A few weeks ago I took our camper van to town to the supermarket and to get fuel. As soon as we left the petrol station there was a very loud humming noise coming from the rear of the van. I pulled over as soon as I could and spotted one of the rear tyres was totally flat, it had gone down very quickly. I was on a busy road so it would have been dangerous to change the wheel here so drove a little further and into a car park of a nearby business where I had space and no traffic to worry about.
I’d only driven around half a mile in total however the tyre was very hot. I jacked up the van and removed it, then fitted the spare. I inspected the tyre to look for a puncture but could not see anything obvious so then checked the value. The base of the valve stem was badly cracked and I could see a gap where the air had escaped. The tyres were replaced a few years ago, however it looked like the tyre depot didn’t change the valves which I’d assumed were part of the job. I checked the other rear tyre and that value was also cracked with age so probably wouldn’t last much longer either.
My local tyre depot wanted £15 per tyre to replace the valves so I looked into options of doing so myself. I found a few solutions however one looked like the ideal method as detailed below. I needed to buy a few cheap items to do this:
- Xtra tyre bead sealer – £10
- Rubber tyre valves, pack of 10 – £2.95
- Tyre valve removal tool – £2.25
- A few drops of washing-up liquid
All prices included delivery, all bought from Ebay. They’ll be plenty left over for other repairs in the future if needed.
The wheel was already off the van. I began by removing the tyre valve core, using the removal tool. It just unscrewed from the centre.
Next I placed the wheel partially under the camper van, under a jacking point with the tyre valve next to it. I placed an old rag over the tyre to project it. I then attached the jack to the vehicle with a small metal plate underneath.
As I wound the jack up with pressure on the side of the tyre this broke the sealant around the edge. Once the one section was free I was easily able to push the tyre edge down all the way around. I needed to do this as I’d need to reseal the edge.
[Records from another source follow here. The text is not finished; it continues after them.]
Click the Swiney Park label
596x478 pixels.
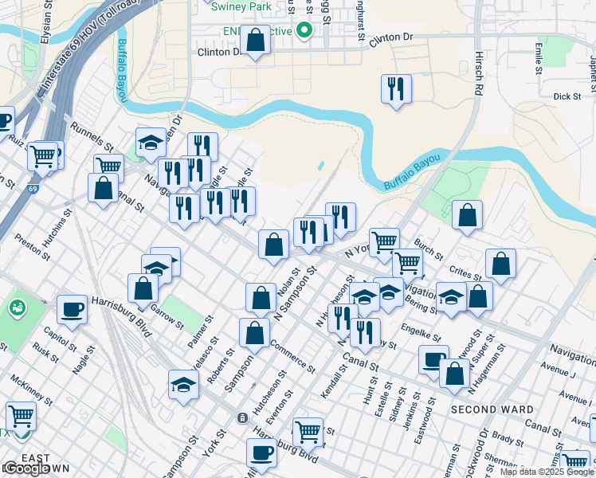coord(242,6)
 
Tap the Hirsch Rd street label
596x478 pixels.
coord(480,81)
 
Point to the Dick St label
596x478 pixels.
coord(567,96)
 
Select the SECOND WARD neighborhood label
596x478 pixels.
coord(492,409)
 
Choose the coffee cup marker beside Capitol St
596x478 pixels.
coord(72,308)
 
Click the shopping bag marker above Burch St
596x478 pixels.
coord(468,215)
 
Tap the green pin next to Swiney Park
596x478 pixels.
coord(304,30)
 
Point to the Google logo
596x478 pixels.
coord(26,468)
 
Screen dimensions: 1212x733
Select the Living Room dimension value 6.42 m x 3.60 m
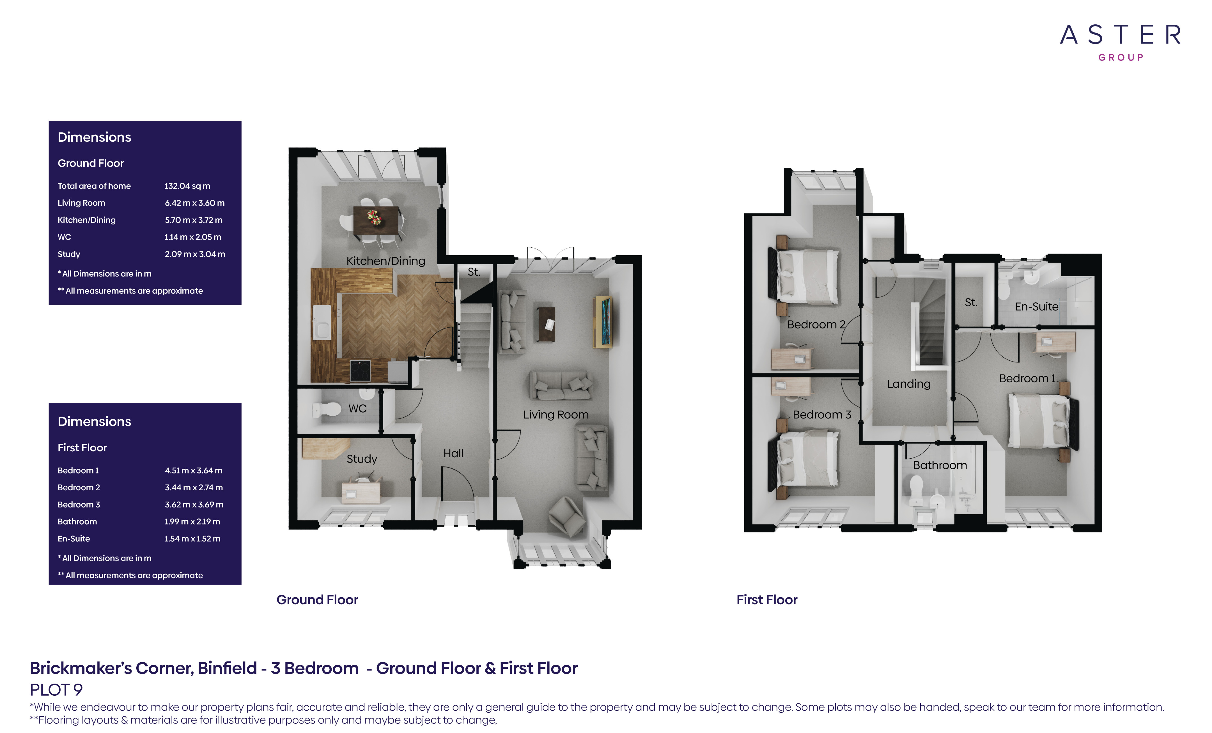195,203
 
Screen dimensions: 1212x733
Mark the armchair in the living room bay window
567,516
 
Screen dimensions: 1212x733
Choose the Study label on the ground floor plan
362,459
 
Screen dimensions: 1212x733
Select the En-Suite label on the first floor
1036,307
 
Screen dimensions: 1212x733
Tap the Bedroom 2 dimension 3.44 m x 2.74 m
194,488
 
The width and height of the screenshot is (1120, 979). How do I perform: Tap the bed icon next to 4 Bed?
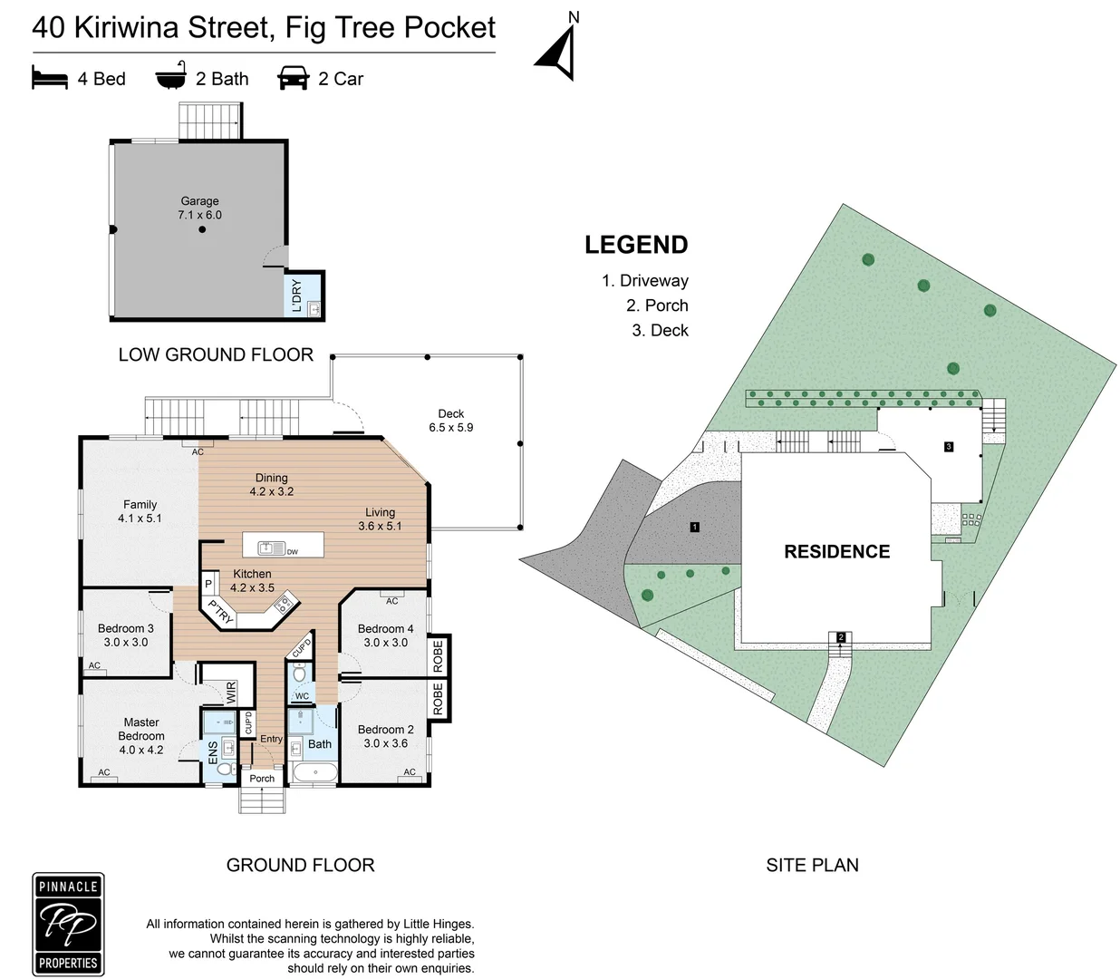click(x=50, y=78)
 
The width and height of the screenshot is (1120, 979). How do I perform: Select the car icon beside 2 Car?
click(x=294, y=78)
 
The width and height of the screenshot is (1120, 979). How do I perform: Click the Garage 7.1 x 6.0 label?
click(x=199, y=208)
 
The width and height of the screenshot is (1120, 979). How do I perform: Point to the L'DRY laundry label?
click(x=297, y=296)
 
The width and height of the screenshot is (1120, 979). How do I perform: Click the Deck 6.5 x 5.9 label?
click(x=451, y=421)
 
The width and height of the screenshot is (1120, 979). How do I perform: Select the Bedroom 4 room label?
click(x=385, y=635)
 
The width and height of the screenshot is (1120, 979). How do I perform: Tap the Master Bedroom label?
click(x=141, y=736)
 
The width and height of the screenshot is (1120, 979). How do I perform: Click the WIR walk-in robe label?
click(x=231, y=692)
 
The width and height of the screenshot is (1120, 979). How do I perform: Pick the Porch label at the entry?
click(x=262, y=779)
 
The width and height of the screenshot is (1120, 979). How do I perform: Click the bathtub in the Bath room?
click(x=315, y=774)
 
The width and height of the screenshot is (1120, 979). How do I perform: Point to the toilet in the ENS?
click(x=224, y=769)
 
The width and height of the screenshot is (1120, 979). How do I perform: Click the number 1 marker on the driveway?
click(x=695, y=527)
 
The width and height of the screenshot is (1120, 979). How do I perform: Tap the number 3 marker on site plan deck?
click(x=949, y=447)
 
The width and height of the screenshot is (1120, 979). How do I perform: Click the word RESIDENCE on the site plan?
click(x=836, y=552)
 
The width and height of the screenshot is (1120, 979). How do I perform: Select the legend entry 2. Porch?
click(x=657, y=305)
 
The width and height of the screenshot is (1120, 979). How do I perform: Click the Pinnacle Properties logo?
click(x=68, y=924)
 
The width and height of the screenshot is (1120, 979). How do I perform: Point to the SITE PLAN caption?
click(x=812, y=865)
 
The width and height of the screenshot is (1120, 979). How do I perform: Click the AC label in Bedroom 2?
click(x=410, y=772)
Using a Stanley knife I then chopped off the original tyre valve which was already half broken through, and removed the end from inside the wheel. Next I used a few drops of washing-up liquid and rubbed this over the new tyre valve to act as lubricant, it’s recommended not to use oil as this can cause the rubber to perish. I then inserted the new valve from inside the wheel as far as I could. I screwed the tyre valve removed tool to the threads on the valve, then pulled this through and into place using mole grips before wiping off the excess washing-up liquid.
With another clean rag I then gave the tyre edge, and the inside of the rim a quick clean. Next I used the bead sealer, which had a brush inside the lid to paint inside the metal wheel rim. Once I’d done this I replaced the tyre valve core using the valve removal tool.
I then released the jack and removed the tyre. I attached to my compressor and refilled the tyre with air. It filled fine, with no leaks. I then repeated the process for the other rear wheel which also had a cracked valve as that would no doubt be the next to go. This worked fine too.
I’d say this was a very successful repair, and didn’t take long to do. I wouldn’t try this method with old perished tyres as I imagine it could damage them however worked fine with my decent tyres and left no marks.